You reap what you sow.
Whether or not one believes those things, we all hope to enjoy the boomerang benefits of good behavior. In his fantastic book “Give and Take,” Wharton professor Adam Grant argues that “success depends heavily on how we approach our interactions with other people.”
If that’s true (and I think it is), then you should try these two ways of improving your interactions with others.
1. Many of us are like fish swimming in static schools of family, friends, colleagues and acquaintances, occasionally sharing a nibble of kelp with someone from another, loosely affiliated school. Network science researchers call these self-reinforcing groups “echo chambers.” The thing about echoes is that no matter what you put out there, you never get back anything new or different.
In order to access fresh insights, opportunities, and introductions, you need new people to whom you can offer your own insights, opportunities and introductions. That means expanding your network. I suggest reaching out to two people every week. One person should be someone you know but haven’t talked to in over a year. One should be new.

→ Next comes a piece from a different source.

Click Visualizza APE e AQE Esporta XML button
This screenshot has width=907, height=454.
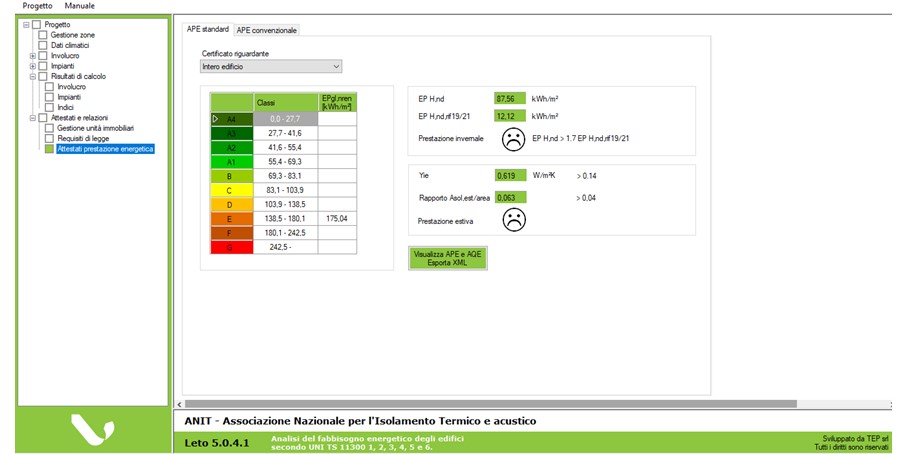447,258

For existing but inactive relationships, LinkedIn is a great tool. Surf your network, looking for people doing new and exciting things. Send someone a message: “It’s been over a year since we connected. I just noticed some of the interesting things you are working on and would love to touch bases for 15 minutes by phone (or a quick coffee), just to say hello. What do you say?”
Forming new relationships is harder. You meet new people all the time-;at conferences, trade shows, customer events, visits to different cities and neighborhoods. You have a conversation, exchange cards, and that’s the end of that. Instead, you should turn those brief brushes into concrete connections. When in conversation with a stranger, listen closely and decide whether he or she might someday do something-;no matter how small or indeterminate-;for you, or whether you might someday do something-;no matter how small or indeterminate-;for him or her. It doesn’t have to be a favor. Maybe this person just makes you think in new ways. If there’s potential, then lock them in. Say, “I’m glad we met. It sounds like we might be able to help each other at some point. I would certainly value your insights on X. Any chance to grab a coffee sometime to discuss that?” Put like that, the question is neither awkward nor aggressive. It’s the human-relationship version of closing a sale. So ask.
2. You’ve done the good work outlined above, expanded your network, and gained many opportunities to help and be helped by others. Let’s do some easy math.
Within one month of escaping the echo chamber, you will have gained eight connections (four people with whom you’d fallen out of touch and four new ones). Now how many people do you already know pretty well? 20? 50? 100? If these are fish in your school, you probably have a pretty good idea what currently occupies them. Some are writers; some are consultants; some are entrepreneurs; and some are parents. Everybody is working on something.
Chances are good that one of your eight new or revived connections, Beth, will share with you something or someone that could be helpful to Joe, one of the 20-to-100 people you already know well. Chances are also good that Beth and Joe would benefit from knowing one another.
So be the broker. Introduce Beth to Joe with a clear, concise statement; “Joe, I recently met Beth at a conference. She told me that she is working on X, and she’s got a really interesting take on it. Beth, my friend Joe has been pursuing X from a different angle. I think you two might really be able to help each other. It’s always great to put two interesting people together, and that’s what this is about. Let me know how I can help. Thanks.”
By getting out of the echo chamber and making such connections, you do real good for people. And one of those people is you.